Personal information
- Full name: Graham Alan Wilson
- Born: 24 June 1939 Grafton, New South Wales, Australia
- Died: 20 December 2005 (aged 66) Sydney, New South Wales, Australia

Playing information
- Position: Forward
Club
| Years | Team | Pld | T | G | FG | P |
| 1960–67 | Newtown | 128 | 11 | 15 | 0 | 63 |
| 1968–70 | Cronulla-Sutherland | 37 | 2 | 0 | 0 | 6 |
|  | Total | 165 | 13 | 15 | 0 | 69 |
Representative
| Years | Team | Pld | T | G | FG | P |
| 1961–66 | NSW City | 4 | 0 | 0 | 0 | 0 |
| 1963–66 | New South Wales | 4 | 2 | 0 | 0 | 6 |
| 1963 | South Africa |  |  |  |  |  |
| 1963–64 | Australia | 2 | 1 | 0 | 0 | 3 |
- Relatives: Alan Wilson (son) Craig Wilson (son) Kevin Hogan (brother-in-law)

= Graham Wilson (rugby league) =

Australia & South Africa international rugby league footballer

Graham Wilson (1939–2005) was an Australian rugby league footballer who played in the 1960s and 1970s.

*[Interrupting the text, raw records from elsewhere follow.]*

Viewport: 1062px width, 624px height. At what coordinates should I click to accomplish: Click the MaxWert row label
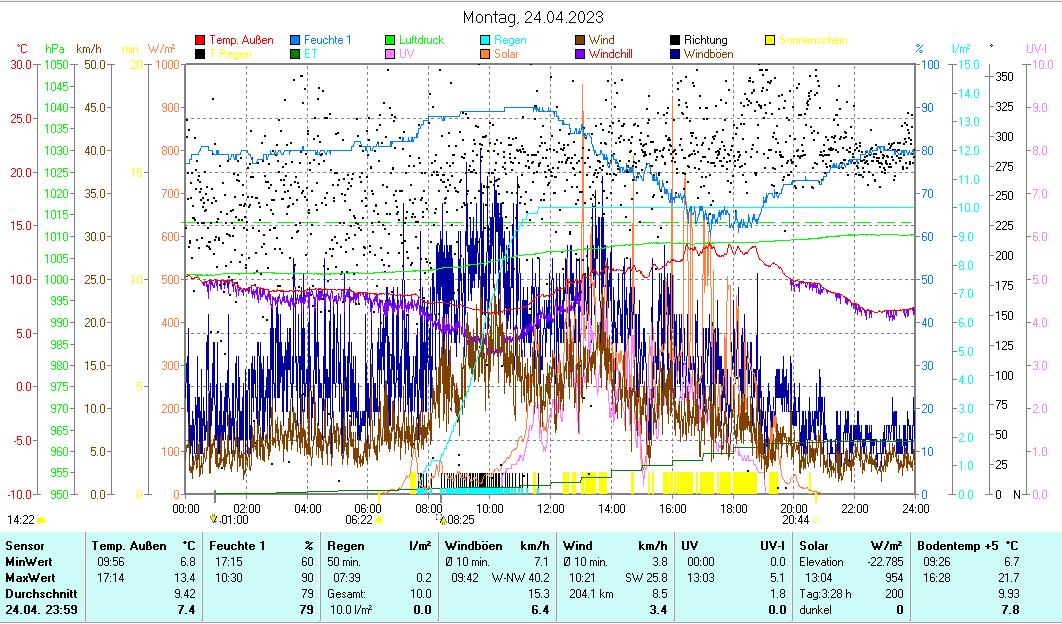coord(28,577)
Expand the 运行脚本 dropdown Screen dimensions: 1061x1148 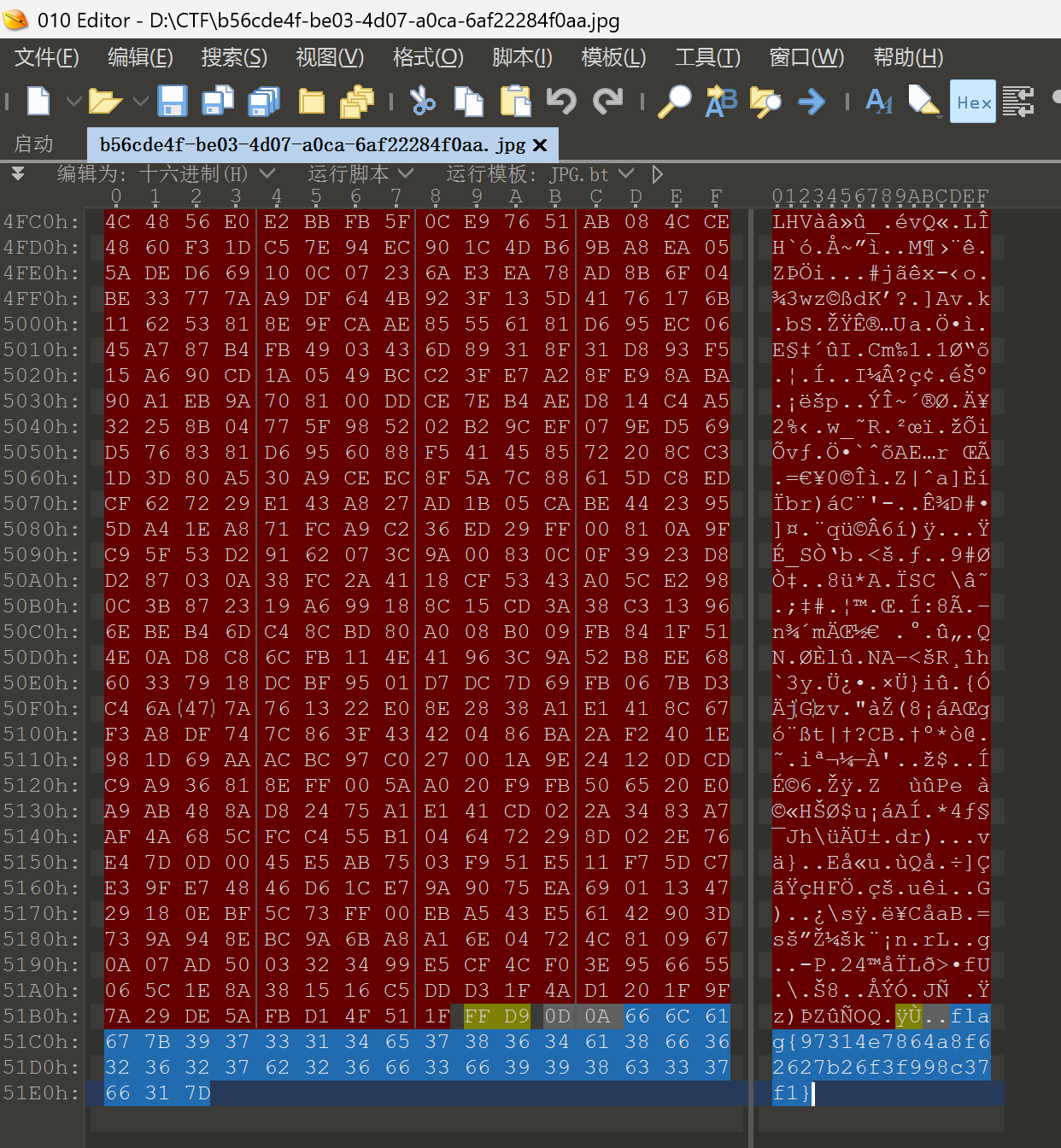406,174
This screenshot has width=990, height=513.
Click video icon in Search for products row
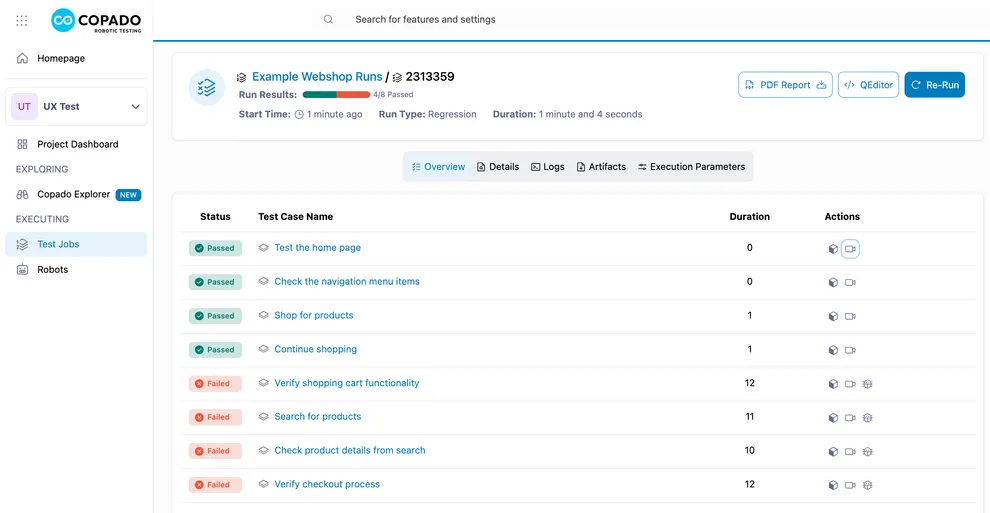tap(850, 418)

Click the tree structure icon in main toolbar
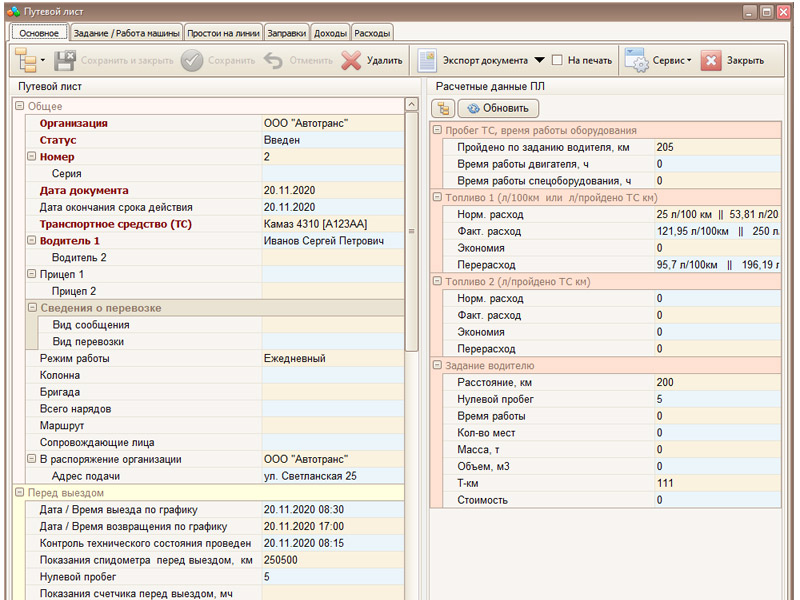[26, 60]
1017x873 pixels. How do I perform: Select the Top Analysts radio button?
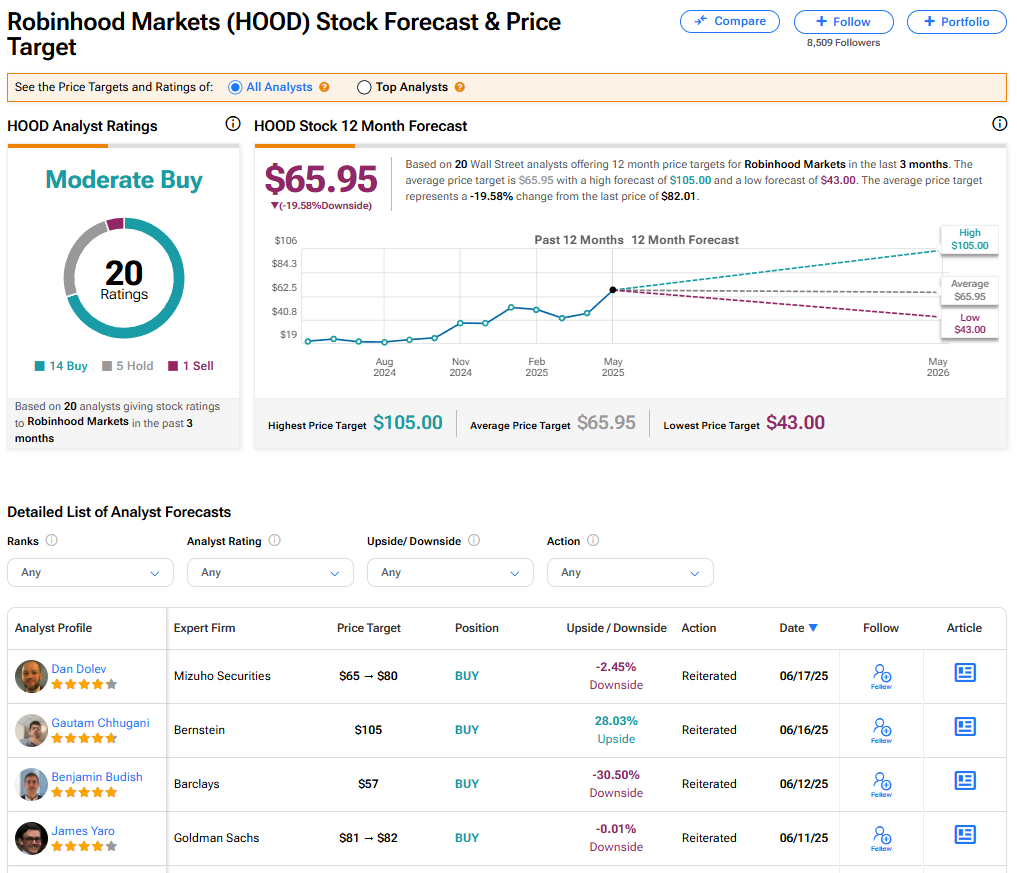tap(364, 88)
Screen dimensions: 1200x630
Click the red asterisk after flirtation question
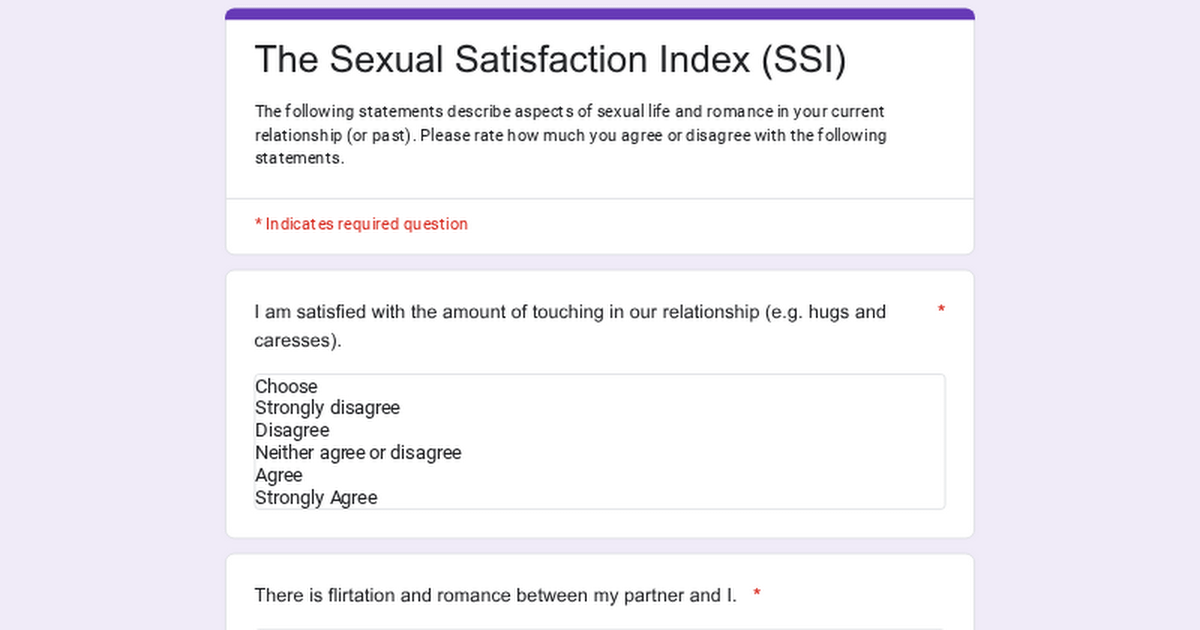pos(757,595)
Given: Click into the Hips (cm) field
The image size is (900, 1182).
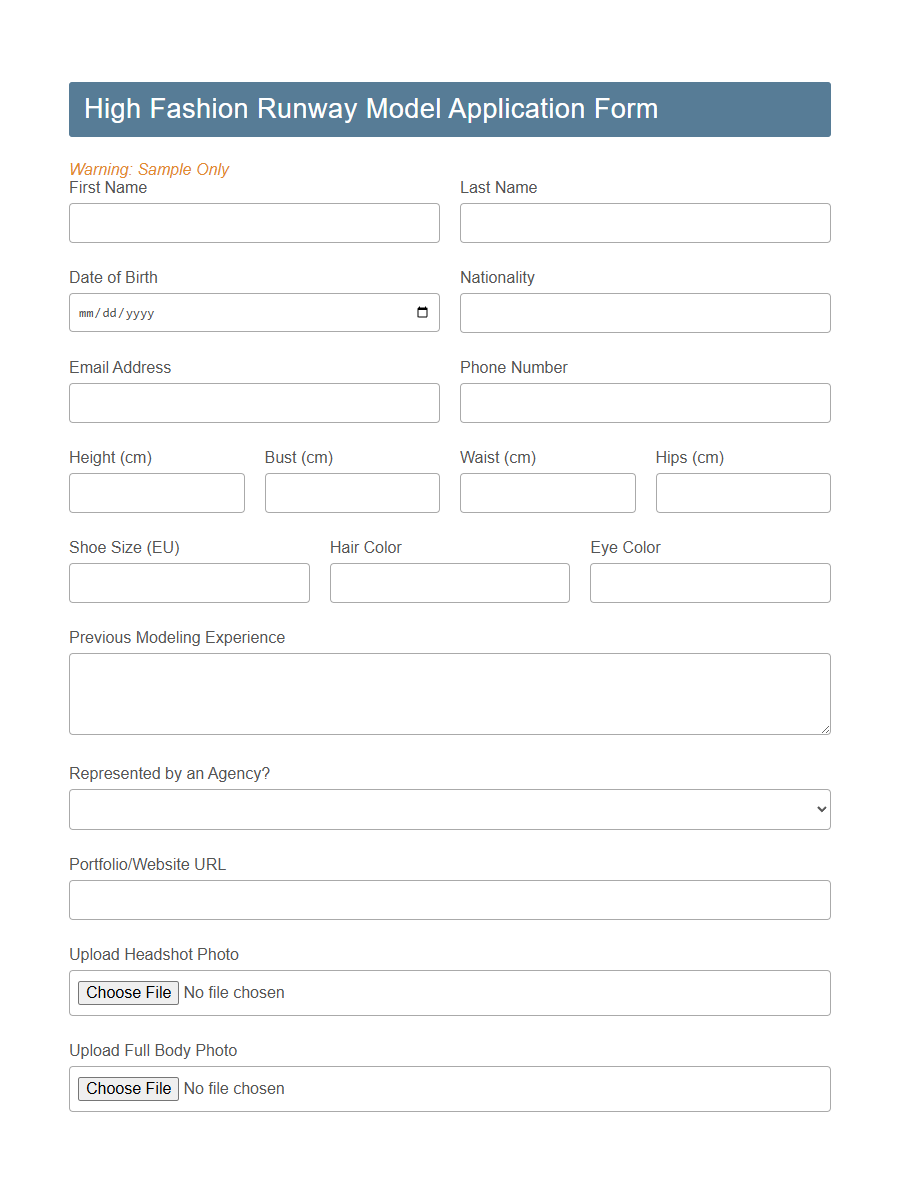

He played in the New South Wales Rugby Football League premiership for Newtown club and later Cronulla-Sutherland, also achieving state and international representative honours. He is also the father of former North Sydney Bears player Craig Wilson, and Cronulla-Sutherland player Alan Wilson.

==Playing career==
Originally from Grafton, New South Wales, Wilson made his first grade debut for Newtown in the Sydney premiership as a 16-year-old in 1960. He was first selected to represent New South Wales the following season.

In 1963, the South African team was touring Australia and Wilson represented Sydney against them. Before leaving for New Zealand, the South African team invited Wilson and Canterbury-Bankstown's , Fred Anderson to bolster their injury-ravaged forward pack. Later that year Wilson was selected for the Australia national team for the 1963–64 Kangaroo tour of Great Britain and France, gaining the unusual distinction of playing for two countries in the same year. On tour he played at second-row forward in the third test against France.

==Death==
Wilson died in December 2005 in Sydney, aged 66.

==Accolades==
In 2008, the centenary year of rugby league in Australia, Wilson was named in the Newtown 18-man team of the century.